Présidentielles, n'en jetez plus

Beaucoup de monde à gauche (mais aussi à droite bien sûr, une droite qui atteint le fond de la démagogie, mais ici n'est pas le sujet) beaucoup de monde devant le portillon étroit de la présidentielle généreusement offert pourtant, et c'est là le paradoxe, par la cinquième république, institutions dépassées s'il en est qui font se reposer sur un seul individu le devenir politique et social d'un pays.
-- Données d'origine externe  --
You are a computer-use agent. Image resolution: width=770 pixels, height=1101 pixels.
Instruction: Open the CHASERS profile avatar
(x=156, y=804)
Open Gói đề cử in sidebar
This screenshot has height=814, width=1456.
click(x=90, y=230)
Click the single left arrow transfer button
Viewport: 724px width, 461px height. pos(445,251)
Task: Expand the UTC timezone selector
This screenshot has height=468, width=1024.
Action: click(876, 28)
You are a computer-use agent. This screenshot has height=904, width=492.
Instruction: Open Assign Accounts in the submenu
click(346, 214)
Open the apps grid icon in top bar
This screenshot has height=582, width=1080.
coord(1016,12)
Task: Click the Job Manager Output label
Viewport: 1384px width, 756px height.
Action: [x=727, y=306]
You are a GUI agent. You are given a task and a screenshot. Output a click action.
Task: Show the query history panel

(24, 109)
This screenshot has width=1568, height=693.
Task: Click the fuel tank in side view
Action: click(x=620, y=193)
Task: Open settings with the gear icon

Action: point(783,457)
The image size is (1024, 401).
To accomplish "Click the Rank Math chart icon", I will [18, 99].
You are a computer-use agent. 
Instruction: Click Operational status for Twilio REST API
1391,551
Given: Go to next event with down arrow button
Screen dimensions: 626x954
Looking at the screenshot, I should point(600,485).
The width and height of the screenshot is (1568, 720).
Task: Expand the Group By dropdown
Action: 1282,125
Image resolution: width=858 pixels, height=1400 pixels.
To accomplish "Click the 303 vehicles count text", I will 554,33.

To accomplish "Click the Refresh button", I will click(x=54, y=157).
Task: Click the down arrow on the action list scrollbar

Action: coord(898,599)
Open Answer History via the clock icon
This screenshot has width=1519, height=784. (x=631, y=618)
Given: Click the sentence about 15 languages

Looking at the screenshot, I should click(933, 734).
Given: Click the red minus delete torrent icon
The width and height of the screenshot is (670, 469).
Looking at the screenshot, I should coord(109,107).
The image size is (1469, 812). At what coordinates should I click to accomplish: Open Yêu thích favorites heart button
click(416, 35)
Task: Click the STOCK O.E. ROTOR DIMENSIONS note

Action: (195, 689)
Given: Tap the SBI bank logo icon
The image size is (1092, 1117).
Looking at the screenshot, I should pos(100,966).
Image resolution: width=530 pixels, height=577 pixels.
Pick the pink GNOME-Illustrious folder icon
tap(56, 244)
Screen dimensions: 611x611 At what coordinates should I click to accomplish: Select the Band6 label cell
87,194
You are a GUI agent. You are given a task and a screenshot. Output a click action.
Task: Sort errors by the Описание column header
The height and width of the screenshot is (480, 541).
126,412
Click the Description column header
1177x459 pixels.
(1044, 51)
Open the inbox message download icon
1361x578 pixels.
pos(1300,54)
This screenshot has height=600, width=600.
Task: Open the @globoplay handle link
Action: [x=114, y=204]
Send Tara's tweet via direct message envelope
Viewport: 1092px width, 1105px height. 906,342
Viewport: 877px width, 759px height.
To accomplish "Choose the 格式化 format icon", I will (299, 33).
On l'a vu tout récemment à propos de la loi travail travail avec un 49-3 qui a fini de souligner, grâce à une gauche de gouvernement en lamentable perdition, le caractère autocratique de cette constitution.

Il conviendrait d'abord de définir ce qu'est la gauche, grossièrement, ou plutôt ce qu'elle n'est pas, j'ai nommé des gens comme Hollande, Valls, excusez du peu...Il s'agit d'épousseter légèrement pour continuer l'analyse.
Ainsi nous avons depuis cette année une façon assez commode, et assez objective de distinguer ce qui n'est pas de gauche : tous ceux qui ont commandé ou soutenu la Loi Travail sans en avoir dénoncé les moindres dangers prévisibles. C'est un excellent tamis, un peu grossier certes dénonceront certains, mais faut bien commencer par faire un début de commencement de tri.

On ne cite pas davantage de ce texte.